Dataset entries
--------------------

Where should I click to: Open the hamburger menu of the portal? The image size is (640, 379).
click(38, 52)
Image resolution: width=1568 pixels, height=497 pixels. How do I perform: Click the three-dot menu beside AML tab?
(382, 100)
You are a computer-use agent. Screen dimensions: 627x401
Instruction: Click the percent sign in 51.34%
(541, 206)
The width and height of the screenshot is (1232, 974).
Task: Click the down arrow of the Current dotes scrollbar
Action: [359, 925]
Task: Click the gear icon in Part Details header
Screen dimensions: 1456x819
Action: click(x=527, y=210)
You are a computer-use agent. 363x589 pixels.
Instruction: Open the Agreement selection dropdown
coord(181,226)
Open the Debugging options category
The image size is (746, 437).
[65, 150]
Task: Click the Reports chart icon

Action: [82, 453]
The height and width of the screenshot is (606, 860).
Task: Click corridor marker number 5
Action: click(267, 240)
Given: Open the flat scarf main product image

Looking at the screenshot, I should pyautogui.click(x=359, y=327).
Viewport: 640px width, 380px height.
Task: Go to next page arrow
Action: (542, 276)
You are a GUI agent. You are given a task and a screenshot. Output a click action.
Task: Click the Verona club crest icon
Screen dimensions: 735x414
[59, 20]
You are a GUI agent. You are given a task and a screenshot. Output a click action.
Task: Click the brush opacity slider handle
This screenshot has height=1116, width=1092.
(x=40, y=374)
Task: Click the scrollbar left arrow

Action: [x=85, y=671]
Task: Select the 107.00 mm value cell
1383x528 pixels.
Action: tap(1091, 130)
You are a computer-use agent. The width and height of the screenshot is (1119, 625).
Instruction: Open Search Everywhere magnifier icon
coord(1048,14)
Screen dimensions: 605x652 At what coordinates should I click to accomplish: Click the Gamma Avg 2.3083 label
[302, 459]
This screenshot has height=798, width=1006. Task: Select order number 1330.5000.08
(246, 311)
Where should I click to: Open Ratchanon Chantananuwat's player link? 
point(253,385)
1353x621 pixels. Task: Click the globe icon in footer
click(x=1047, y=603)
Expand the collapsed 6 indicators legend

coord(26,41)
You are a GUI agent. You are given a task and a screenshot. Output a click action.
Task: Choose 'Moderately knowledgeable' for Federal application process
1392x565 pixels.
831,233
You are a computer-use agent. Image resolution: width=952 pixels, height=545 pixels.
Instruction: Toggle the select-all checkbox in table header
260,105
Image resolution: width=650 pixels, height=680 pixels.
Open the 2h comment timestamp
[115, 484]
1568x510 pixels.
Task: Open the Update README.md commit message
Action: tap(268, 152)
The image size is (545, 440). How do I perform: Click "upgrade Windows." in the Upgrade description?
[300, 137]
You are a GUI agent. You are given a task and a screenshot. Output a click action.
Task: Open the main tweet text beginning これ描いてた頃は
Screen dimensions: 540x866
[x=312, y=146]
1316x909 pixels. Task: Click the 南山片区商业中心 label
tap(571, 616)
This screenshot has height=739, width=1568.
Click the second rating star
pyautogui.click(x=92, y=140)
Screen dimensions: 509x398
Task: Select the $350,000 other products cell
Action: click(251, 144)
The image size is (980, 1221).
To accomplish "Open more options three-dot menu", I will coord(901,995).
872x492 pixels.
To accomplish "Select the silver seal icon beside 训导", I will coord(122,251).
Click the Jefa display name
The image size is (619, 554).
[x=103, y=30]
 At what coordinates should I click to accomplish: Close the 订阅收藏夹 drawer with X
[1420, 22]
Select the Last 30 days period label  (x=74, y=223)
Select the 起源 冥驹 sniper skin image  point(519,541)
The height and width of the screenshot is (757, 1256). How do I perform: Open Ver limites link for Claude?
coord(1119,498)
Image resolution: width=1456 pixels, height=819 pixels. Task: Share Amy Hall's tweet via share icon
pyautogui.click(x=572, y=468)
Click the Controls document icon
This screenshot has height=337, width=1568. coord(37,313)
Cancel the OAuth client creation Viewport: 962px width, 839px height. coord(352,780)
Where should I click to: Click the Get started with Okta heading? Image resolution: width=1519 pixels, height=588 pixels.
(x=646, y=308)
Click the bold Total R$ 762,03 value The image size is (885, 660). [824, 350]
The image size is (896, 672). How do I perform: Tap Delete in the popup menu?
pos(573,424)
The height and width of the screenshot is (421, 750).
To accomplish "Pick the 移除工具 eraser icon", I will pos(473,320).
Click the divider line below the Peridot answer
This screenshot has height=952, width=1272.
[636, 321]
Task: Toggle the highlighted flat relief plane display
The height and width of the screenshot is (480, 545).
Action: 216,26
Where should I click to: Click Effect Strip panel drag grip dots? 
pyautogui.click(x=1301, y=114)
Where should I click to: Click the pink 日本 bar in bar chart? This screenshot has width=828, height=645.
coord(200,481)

--------------------

Assigned task ▸
Count the lines of the records that include the word "value", please, and report the number alone.

Answer below ▸
2